素材抜粋
企業分析と資本市場
北川 哲雄『アナリストのための企業分析と資本市場』
東洋経済新報社 2000年
FASBはまさに時代の法的要請を受けて発足以来、1998年までの25年間で134もの新たな基準書を生み出してきた。これをもって、フィードバック制御が良く働き、法の変革機能が順調に果たされてきた、という評価を与えることも可能であろう。
……・資本市場においては「自生」的な制御の仕組みがアメリカでは長年の歴史からできあがっているという仮説を筆者はもっている。
法的規制下にある情報開示はミニマム(最低限)のものとなりつつある。フォーマルに対してインフォーマルな、強制的に対し自主的な、インボランタリーに対してボランタリーな情報開示の分析が、今や避けて通れないものとなってきた。
それでは、このインフォーマルな情報開示、情報交換におけるフィードバック制御はいかにしてなされるのか。ここでは、公認会計士のような「法的強制力をもつ安定装置」、FASB、SECのような「安定機能と変動に対応する機能」をあわせもつ「半公的(セミパブリック)機関」あるいは「公的(パブリック)機関」はない。しかし、現実には精妙なフィードバック制御が働いている。その要因の一つは、個々の構成者の行為に対し常にその機構の外部に「評価者」が存在しているからである。
Institutional Investor 誌は、純粋な私企業が経営する一雑誌にすぎないが、資本市場システムにおける重要なフィードバック制御機能の一翼を担っているのである。
インフォーマルな情報発信、それを受けてのアナリストによる「予想収益の算定」、さらに、それをもとにする機関投資家の投資決定等それらの「行為」が、資本市場システム目標を叶えるのにきわめて重要なものであるということになる。そこにみられる各構成者を他の構成者が適切に「評価」する仕組みが存在することが重要である点も指摘した。
そして、その評価の仕組みが「自生」的にーー強制的監督機関によりできあがったわけではなく、いわば自然発生的に、しかし必然性の結果としてできあがったという意味ーー形成されてきている点も指摘した。そして「自生」的なるゆえに、この制御機構は「非常に時代の変化に敏感に対応できるシステム」ということができよう。そして、この社会的背景として考えなければならないのは「サブスタンス・オーバー・フォーム」という哲学であろう。これは通常、アメリカ会計理論でよく使われる概念である。連結会計による財務諸表作成の正当性をいうとき、「法的形式よりも経済活動上の実質を優先して考える」といったときの説明概念である。しかし、この哲学はもっと広範なものを示している。「法的形式」自体が悪いわけではない。社会・経済構造は常に変動する。刑法上の「法的形式」はともかく、経済活動に絡まる「法的形式」は、社会の変動に対応する形で、自主的、自生的に一定の合意の上で可能な範囲内で「実態」にあわせていこうという哲学とみてよいだろう。

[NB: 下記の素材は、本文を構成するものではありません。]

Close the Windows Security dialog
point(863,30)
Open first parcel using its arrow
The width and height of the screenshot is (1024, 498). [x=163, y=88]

戦後(日本)の企業会計制度(証取法会計)における確定決算制度の首尾一貫した容認によって、投資家のための財務情報提供は歪められてきたが、「法的」には有効なため、抵抗する動きもなく今日まできてしまったという苦い経験がある。もし日本人の関係者の間に、「サブスタンス・オーバー・フォーム」という哲学が少しでもあれば、とっくに解決できていた問題であろう。

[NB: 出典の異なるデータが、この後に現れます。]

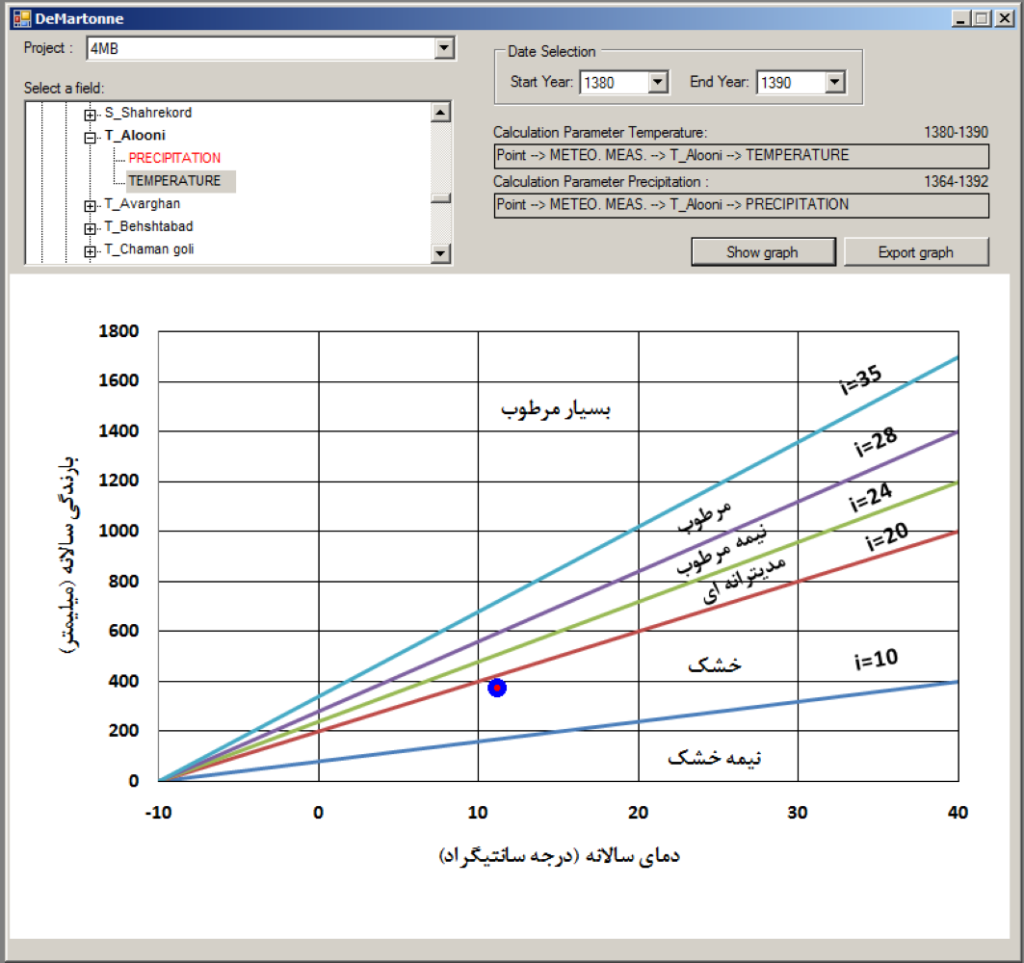Expand the S_Shahrekord tree node
This screenshot has height=963, width=1024.
(90, 115)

つまり、本来の「企業利益算定」にあたり、「会計理論」に沿った適用を企業の経営者が行わない、あるいは考えることすらしないという「風土」を日本の上場企業の一部(大部分?)に醸成してしまった。
昨今の話題では、日本においても「年金の会計基準」が変更され、新しい基準に基づく会計処理が2000年度決算よりなされることになり、企業によっては大きな「利益変動要因」となると予想される。おそらくは今後も、大きな利益変動要因になることは十分考えられる。年金会計の仕組みを完璧に理解するのは、会計士でも専門分野が異なれば難解なものとされる。
これらの点は社会システム理論の中でもホメオスタシス理論を援用して説明することが最も適合すると思われる。

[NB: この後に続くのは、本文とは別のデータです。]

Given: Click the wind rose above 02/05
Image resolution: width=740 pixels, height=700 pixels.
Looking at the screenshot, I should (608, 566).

…… なぜアメリカでそのようなシステム運営ができ、日本はアメリカに及ばないと思われているかということである。
…… 。
第3は、やや抽象的ないい方ではあるが、「記憶」あるいは「経験」の欠如である。第1番目の資本市場システムの「非オリジン性」「遅行性」と第2番目の「形式的存在性」、これらの要因が相まって起こるものが、資本市場システムの運営に携わる人々、あるいは参画する構成者の、さまざまな資本市場システムにからまる「課題」への「対処」の遅さ、感覚の鈍さといったようなものである。これは「記憶」が生かされないことを意味する。換言すれば、起こった問題に対する森有正氏が述べたところの「経験」を積む力に欠けているのかもしれない。
…… 細胞は作り出して他の細胞に働きかけ、増殖や文化、運動、成長、分泌などの新しい働きを呼び覚ます生物活性分子群を、ひとまとめにしてサイトカインと呼ぶ。サイトカインは細胞と細胞の間の情報伝達をしている分子である。真にアナリストの役割は資本市場という一つの生体システムにおいて、他のシステム構成者(細胞)に「何らかの新しい働きを呼び覚ます」役割をもつサイトカインと呼ぶことができる。
プライベートな自生的な組織
しかし、時代は大きく変わりつつある。これら日本特有の金融構造は瓦解しつつある。いつまでもピントのずれた意識をもっている企業に未来はないといえるだろう。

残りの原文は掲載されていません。